Another study examined emergency department ADE visits for antibiotics specifically.14
Although they did not include age-specific rates, they did report that the highest rate of antibiotic associated ADEs was among children younger than 1 year, with 15.9 visits per 10 000 medication visits. This finding is consistent with our data, which yields an estimated rate for this age group of 16.1 visits per 10 000 medication visits.
Children 0 to 4 years old comprised the largest group of ADE visits and had the highest case incidence with 13.2 ADE visits per 1000 persons. Although we cannot ascertain from our data the specific drug reactions resulting in these visits, 56% of these children presented with dermatologic symptoms, edema or swelling, or unspecified allergic symptoms, indicating that a large number of reactions were allergic in nature. This supports previous findings demonstrating rates of allergic reactions as high as 72% among children 0 to 4 years old with an ADE.11
Thus, the high frequency of ADEs among young children is likely related to first-time medication exposures revealing allergic reactions and underscores the importance of anticipatory guidance concerning these types of reactions by prescribing clinicians. Another potential contributor to the large number of ADEs in this age group are medication errors, because young children frequently receive medications available in multiple formulations and concentrations and are more sensitive to dosing errors.10
Among children 12 to 18 years of age, we found an increase in the number of ADEs related to central nervous system agents and hormones and synthetic substitutes. The rise in visits related to central nervous system agents likely reflects the increase in medication therapy for depression and other emotional and behavioral disorders during adolescent years.15,16
Adverse effects commonly associated with psychotropic medications include headache, agitation and other behavioral disturbances, and gastrointestinal symptoms.17
At the same time, teenaged girls are prescribed contraceptive medications, which are associated with dys-menorrhea, nausea and vomiting, and dermatologic conditions.18
Clinicians should be cognizant of these potential adverse effects and council patients appropriately when initiating therapy with these agents.

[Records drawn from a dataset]

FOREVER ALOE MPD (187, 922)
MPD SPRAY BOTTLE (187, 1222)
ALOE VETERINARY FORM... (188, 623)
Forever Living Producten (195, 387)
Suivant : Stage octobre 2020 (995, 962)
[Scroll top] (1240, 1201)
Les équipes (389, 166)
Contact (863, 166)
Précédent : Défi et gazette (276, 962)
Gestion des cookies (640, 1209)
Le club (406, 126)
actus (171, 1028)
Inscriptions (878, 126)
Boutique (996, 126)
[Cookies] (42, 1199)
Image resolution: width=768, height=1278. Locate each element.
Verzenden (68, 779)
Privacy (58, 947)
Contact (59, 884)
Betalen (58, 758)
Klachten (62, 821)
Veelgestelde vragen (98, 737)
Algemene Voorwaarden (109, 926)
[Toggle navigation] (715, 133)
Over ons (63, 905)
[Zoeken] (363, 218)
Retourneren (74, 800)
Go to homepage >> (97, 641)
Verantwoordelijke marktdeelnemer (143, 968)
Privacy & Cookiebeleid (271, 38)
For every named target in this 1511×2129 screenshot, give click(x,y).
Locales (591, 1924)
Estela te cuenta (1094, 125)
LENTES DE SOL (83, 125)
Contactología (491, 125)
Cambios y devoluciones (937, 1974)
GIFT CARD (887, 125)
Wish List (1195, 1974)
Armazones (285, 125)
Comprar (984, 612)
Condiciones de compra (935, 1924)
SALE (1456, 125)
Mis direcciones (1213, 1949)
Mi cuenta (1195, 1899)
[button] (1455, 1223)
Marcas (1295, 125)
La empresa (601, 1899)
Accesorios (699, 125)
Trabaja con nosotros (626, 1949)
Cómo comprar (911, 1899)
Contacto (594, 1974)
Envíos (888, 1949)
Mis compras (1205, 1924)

▶ **ACTIVITY 1**: According to the passage on adverse drug events in children, what was the case incidence of ADE visits among children 0 to 4 years old?
▶ **ACTIVITY 2**: Carry the passage on adverse drug events in children forward from its final sentence.

▶ **RESPONSE 1**: 13.2 ADE visits per 1000 persons.

▶ **RESPONSE 2**:
There are several limitations to the use of NAMCS and NHAMCS data for the measurement of ADEs. First, the information is limited to the data collected by using standard records, and we could not obtain additional information on the type of drug reaction, the preventability of the event, or the patient outcome. We were also unable to determine the specific medications implicated in ADEs in many cases, which limited our ability to calculate exact frequencies for medication classes associated with ADEs. Second, the identification of ADEs is subject to underreporting and misclassification. Physicians may not recognize a symptom as an adverse effect of a medication or may fail to include the ADE in the list of adverse effects or diagnoses, particularly for patients presenting with multiple problems. It is also possible that some cases were incorrectly classified as an ADE, although we were careful to exclude all cases which might be related to drug abuse, use of an illicit substance, intentional overdose, or administration of the wrong medication. Third, we were unable to perform additional age-specific analyses because of the small sample size and could not determine age-specific frequencies of ADEs for all the symptom types and medication classes or for specific medications. Finally, as is the case with all survey data, these data are retrospective and subject to incompleteness, inaccuracies, and coding errors, although the NCHS uses rigorous quality control measures at multiple stages of the data collection and preparation process.